Après le Train Express
Régional (TER), une démonstration technologique à la française encore inachevé,
voilà qu’arrive un autre éléphant blanc du régime qui démontre encore une fois
l’ignorance des priorités et le gaspillage persistant des deniers publics dans
notre pauvre pays.
BRT, dit aussi bus à voie réservée, est une infrastructure
routière particulière qui sera érigée sur un linéaire de 18,3 km en vue de
rallier le centre-ville de Dakar à la ville de Guédiawaye. Cette liaison va
desservir 23 stations fermées et la durée du parcours entre les deux stations
terminales serait réduite de moitié. Selon le Conseil Exécutif des Transports
Urbains de Dakar (CETUD) mandaté par l’Etat pour remplir les fonctions de
maitre d’ouvrage, 144 Bus articulés circuleront sur ce tracé. D’un coût global
estimé à 296 milliards de francs Cfa, ce projet d’infrastructure, qui s’inscrit
dans le cadre du fameux Plan Sénégal Emergent, a été entre autres financé par
des crédits accordés par la Banque Mondiale et de la Banque Européenne
d’Investissement. Il convient de rappeler que ceci n’est pas leur coup d’essai.

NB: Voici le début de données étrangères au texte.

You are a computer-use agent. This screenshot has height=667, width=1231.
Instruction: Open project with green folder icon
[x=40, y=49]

En effet, un projet similaire a été proposé au Ghana, et s’est soldé par un
échec qui reste toujours à travers la gorge des populations locales. Tous les
bus ont été parqués, un an après leur mise en service, se nourrissant de
poussière, comme notre bien-aimé TER. Toujours est-il que le coût de ce projet
au Ghana est 3 fois moins cher (51 milliards) pour un tracé plus long (20km) et
plus de bus (245).
Qu’est ce qui explique
cette différence dans les coûts ? Mystère et boule de gomme ! Mais on sait
qu’au Sénégal tout est toujours plus coûteux pour le contribuable qu’il
s’agisse de cartes d’identité, d’autoroutes, de TER ou de BRT…

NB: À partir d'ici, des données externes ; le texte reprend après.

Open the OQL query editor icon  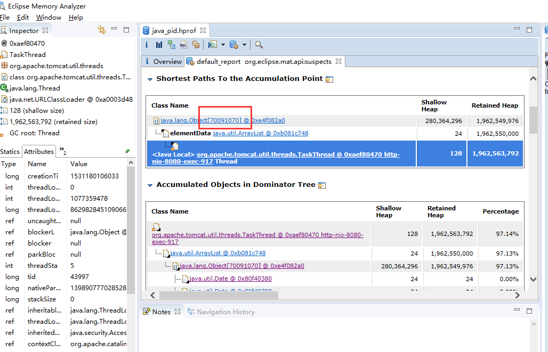(x=183, y=45)
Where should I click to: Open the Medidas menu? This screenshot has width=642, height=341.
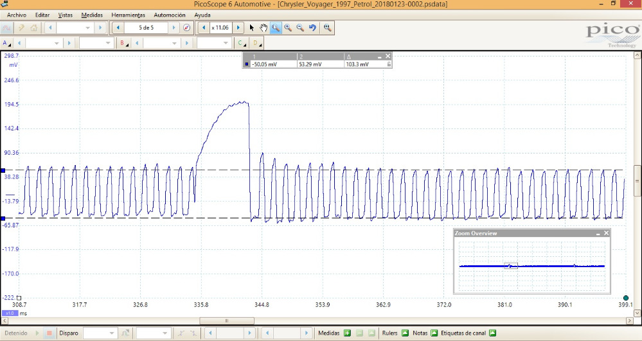coord(92,14)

Selon le CETUD, le projet vise à mettre fin aux nombreux et
interminables embouteillages, faciliter la mobilité urbaine et réduire la
congestion de la circulation dakaroise. Cependant, même si l’objectif principal
de décongestionner la capitale sénégalaise est à saluer, on considère que le
BRT est un autre bien coûteux projet de prestige qui contribuerait à aggraver
le niveau d’endettement de notre pays. En vertu de quelle rationalité
économique doit-on décaisser une telle somme d’argent pour l’investir dans un
trajet de 18,3km ? L’aménagement du trajet à deux voies nécessite une libération
des emprises et le délogement de milliers de personnes qui devront être
dédommagés à hauteur de plusieurs milliards.

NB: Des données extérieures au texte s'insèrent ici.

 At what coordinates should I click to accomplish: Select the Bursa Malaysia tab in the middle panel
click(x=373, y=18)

On ne peut s’empêcher de poser la question suivante : à
savoir pourquoi investir autant d’argent et de ressources dans des projets de
prestige, alors que les priorités pour le développement sont ailleurs ? Ce
Pareil montant aurait pu véritablement servir à stimuler les secteurs
prioritaires, tels que l’éducation, la formation, le renforcement des plateaux
techniques sanitaires ainsi que les secteurs industriels et routiers dans
d’autres régions du pays.
Au lieu de s’engager dans une telle aventure onéreuse, qui
s’est soldée par un échec cuisant dans un pays proche, ne serait-t-il pas plus
rentable de renforcer le parc automobile de la Société Dakar Dem Dikk (en lui
donnant des couleurs nationales et non celles du parti du Président ), soutenir
et accompagner les activités de l’AFTU (Association de Financement des
professionnels du Transport Urbain), professionnaliser et rationnaliser le secteur
des transports et rechercher l’amélioration de la qualité de service en
soutenant la formation des employés ?
Par ailleurs, il serait plus rationnel de retirer
successivement les cars Ndiaga Ndiaye de la circulation en les remplaçant par
de nouveaux bus conventionnels moins coûteux que le BRT et répondant aux normes
et standards de sécurité modernes.
Plutôt que de construire un trajet dérisoire de 18,3 km à des
coûts faramineux et de continuer à concentrer les investissements dans Dakar,
ne devrait-on pas orienter les efforts de financement vers la réfection des
routes vétustes de la capitale et ses banlieues, dégager les emprises
illégales, organiser la circulation dakaroise à dans le dessein de faciliter la
fluidité et la mobilité urbaine ? Une telle démarche pourrait d’ailleurs aider
à réduire le niveau de pollution alarmant qui y sévit. Force est de constater
que si Dakar a besoin d’une chose, c’est de mieux respirer car, d’après les
prévisions, la population de Dakar sera d’environ 5 Millions d’habitants en
2020. Au lieu donc de se focaliser uniquement sur Dakar, il serait plus
efficace d’orienter les infrastructures vers les autres régions et y créer des
emplois afin d’arrêter l’encombrement dans l’agglomération de la capitale et
l’exode massif qui ne cesse d’en gonfler la démographie.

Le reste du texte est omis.